-- Excerpt --
Segment Open
Nipping into the niche

Interviews — 29.05.18 BY Jill Stockbridge

However, nature abhors a vacuum, and business aviation rolls on. Several of these aircraft have now been snapped up by a new company, built on a very similar business model, and also based in Singapore. The new OJets has certainly started with a bang – having announced their formation and the planned launch of services on 5th April, the company then announced the acquisition of European aircraft management company Elit’Avia, allowing them instant access to AOCs in Malta, San Marino and Slovenia.

An initially surprising move, closer inspection reveals that the CEO of the new company is none other than business aviation veteran Nick Houseman, formerly of Bombadier and Zenith, and co-owner of Elit’Avia.

The canny move provided a fast way to launch the charter company into the market and there are plans to expand just as rapidly.

Houseman explained how the company was created: “The Ojets team began as three people who saw an opportunity in the aircraft that became available and the niche in the marketplace. They had the financing, but they needed someone who could operate the fleet. That is how we came together, putting Elit’Avia and OJets together.
Segment Closed
-- Tasks for this exercise --
1. Decide whether each statement agrees with the OJets interview, answering yes or no and quoting the words from the interview that settle it. (a) OJets is based in Singapore. (b) Elit'Avia gave OJets access to AOCs in Malta, Cyprus and Slovenia. (c) The OJets team began as five people.
2. Reproduce a passage of the OJets interview word for word. Begin at the words "Interviews — 29.05.18" and stop after the words "co-owner of Elit’Avia.".

-- Information --
Segment Open
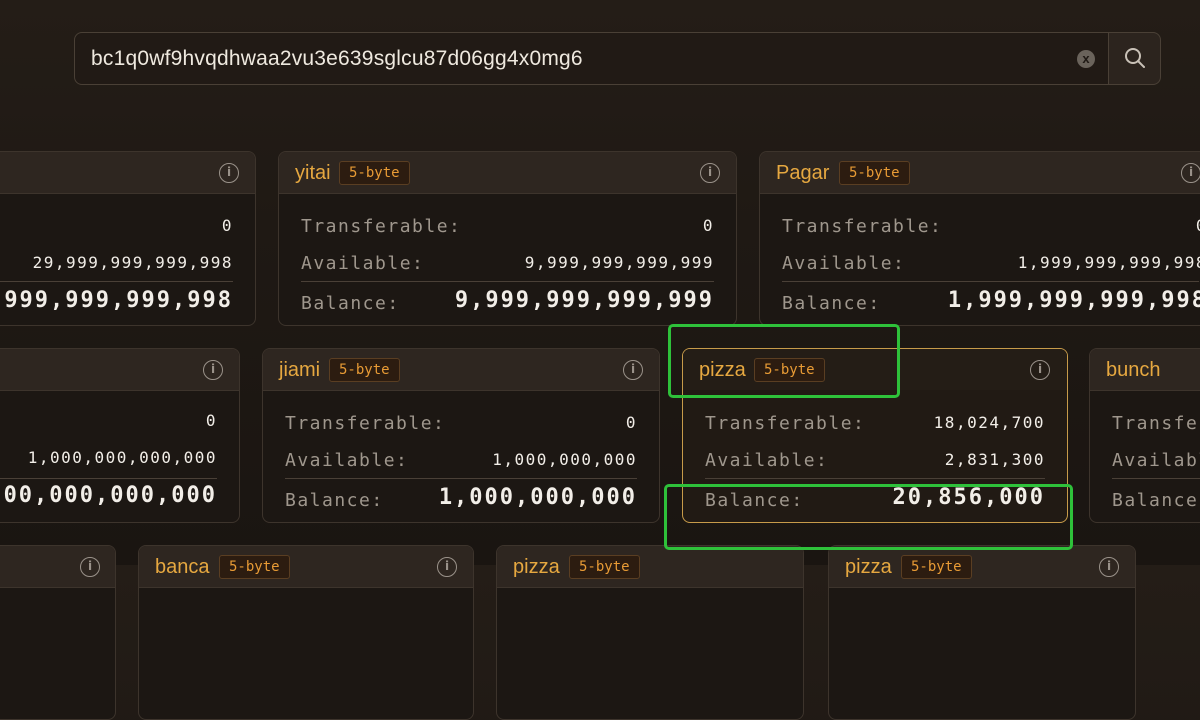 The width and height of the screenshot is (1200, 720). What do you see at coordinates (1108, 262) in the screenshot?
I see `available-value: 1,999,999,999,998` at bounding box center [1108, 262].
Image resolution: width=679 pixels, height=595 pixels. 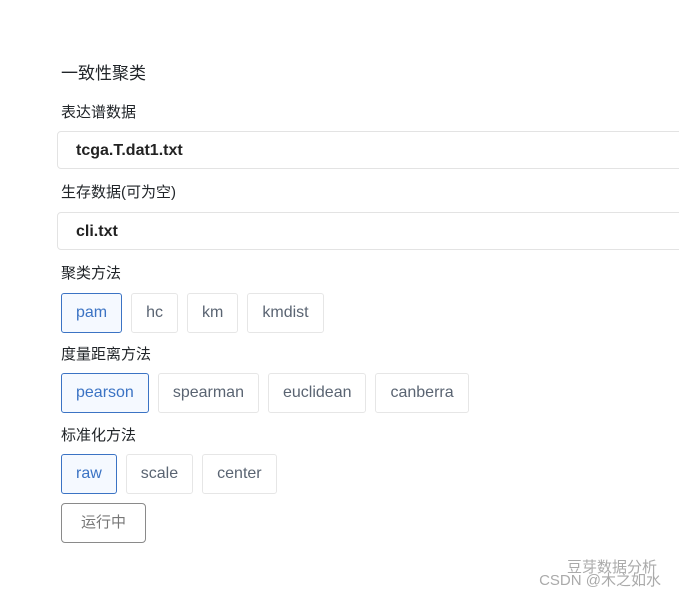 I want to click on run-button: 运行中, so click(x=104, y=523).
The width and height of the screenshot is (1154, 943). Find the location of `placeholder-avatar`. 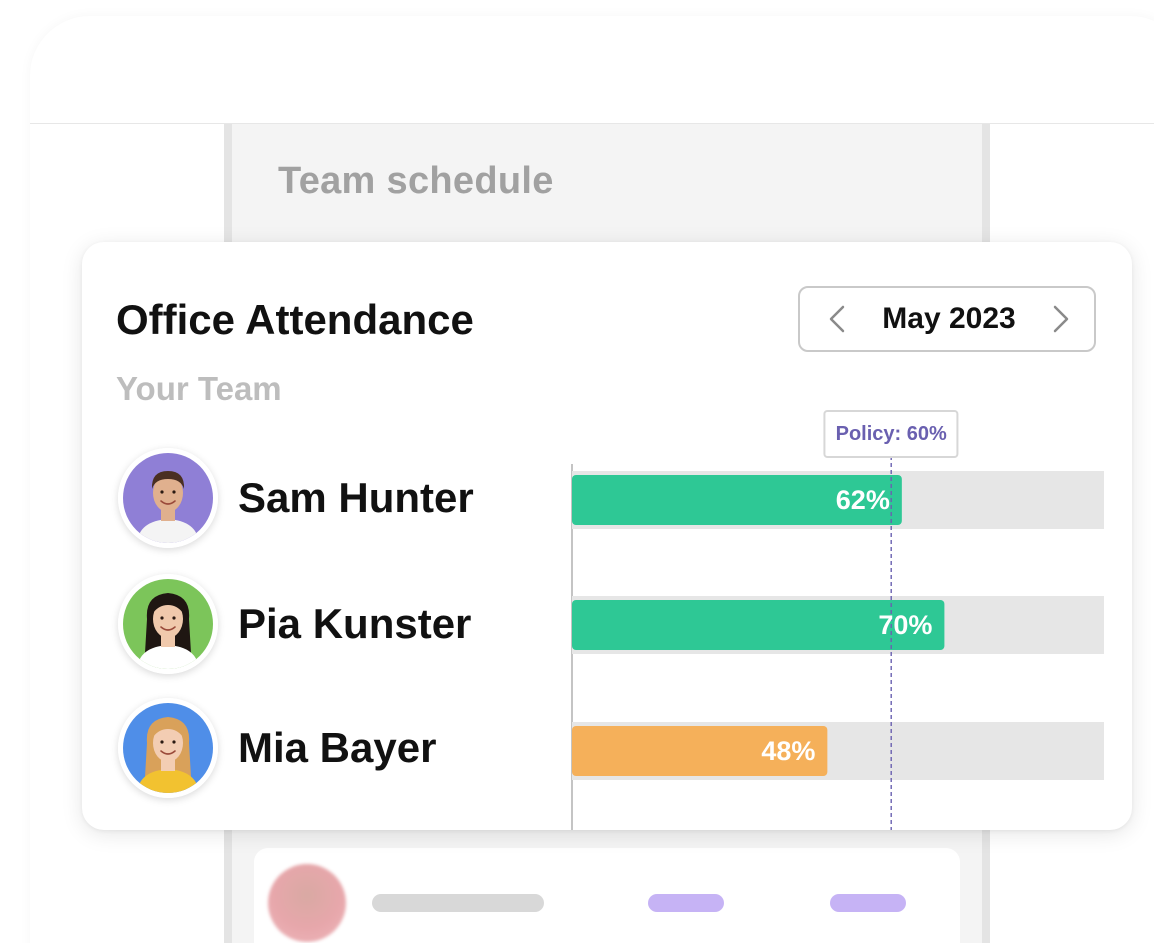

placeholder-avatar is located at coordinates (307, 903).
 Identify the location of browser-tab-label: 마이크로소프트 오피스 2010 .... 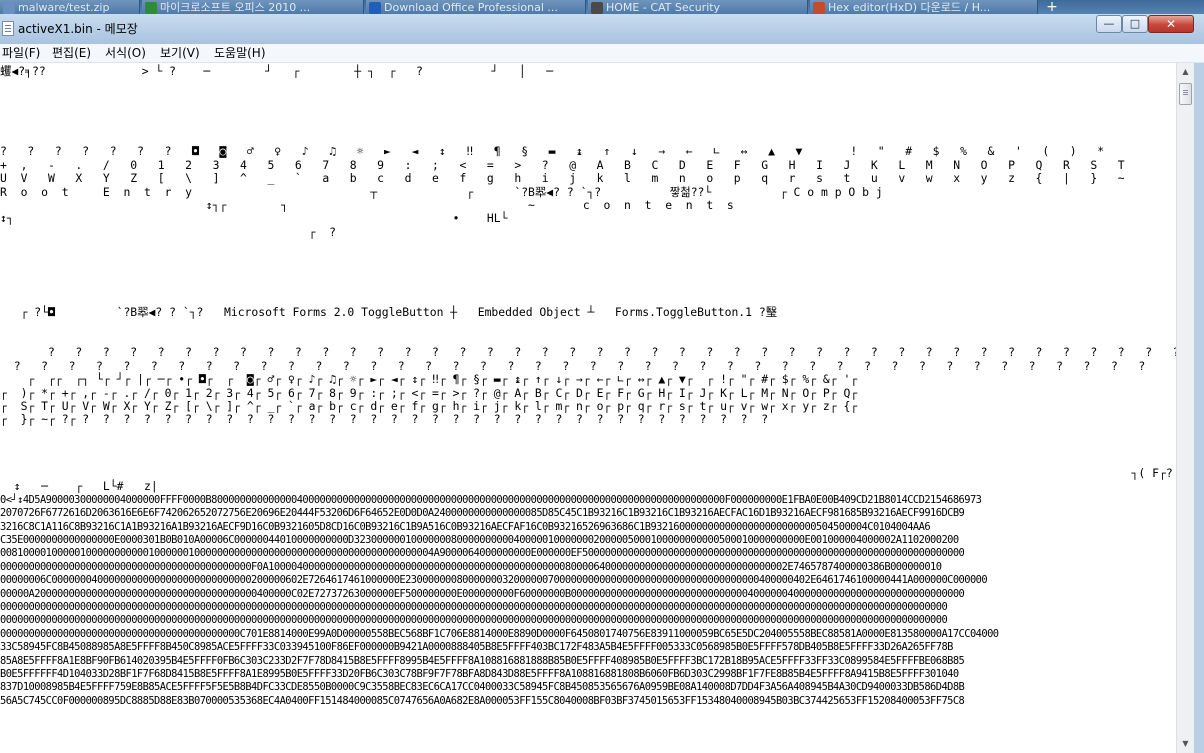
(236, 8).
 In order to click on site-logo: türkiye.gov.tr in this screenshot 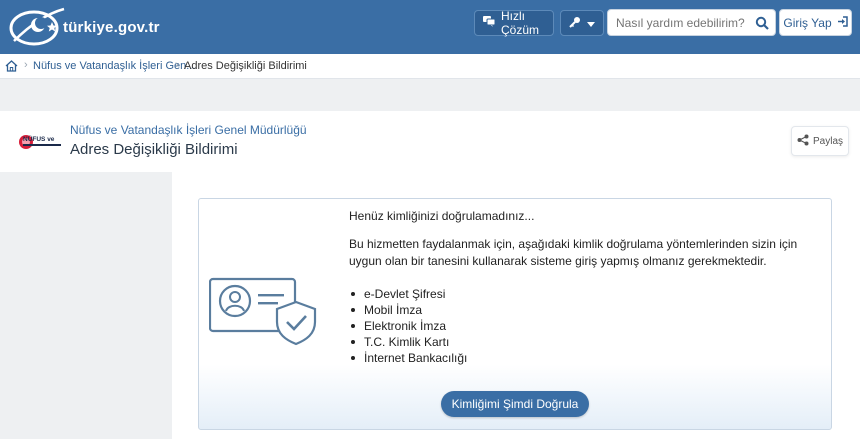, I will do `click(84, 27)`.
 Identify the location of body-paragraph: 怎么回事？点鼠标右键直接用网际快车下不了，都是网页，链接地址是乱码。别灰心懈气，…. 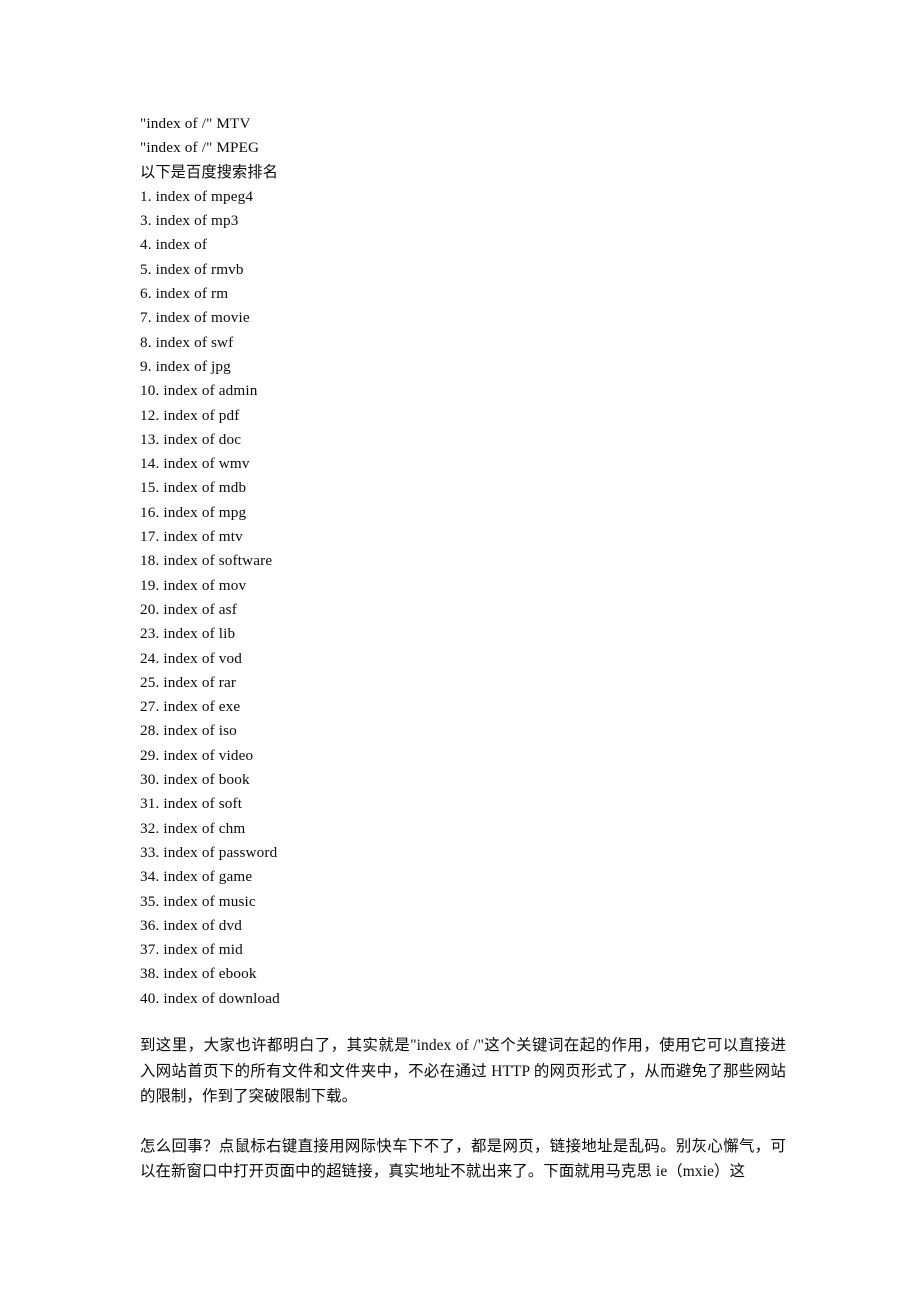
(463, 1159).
Segment Closed
-- Expected outputs --
1.
(a) Yes: "and also based in Singapore."
(b) No: "allowing them instant access to AOCs in Malta, San Marino and Slovenia."
(c) No: "The Ojets team began as three people"

2.
Interviews — 29.05.18 BY Jill Stockbridge

However, nature abhors a vacuum, and business aviation rolls on. Several of these aircraft have now been snapped up by a new company, built on a very similar business model, and also based in Singapore. The new OJets has certainly started with a bang – having announced their formation and the planned launch of services on 5th April, the company then announced the acquisition of European aircraft management company Elit’Avia, allowing them instant access to AOCs in Malta, San Marino and Slovenia.

An initially surprising move, closer inspection reveals that the CEO of the new company is none other than business aviation veteran Nick Houseman, formerly of Bombadier and Zenith, and co-owner of Elit’Avia.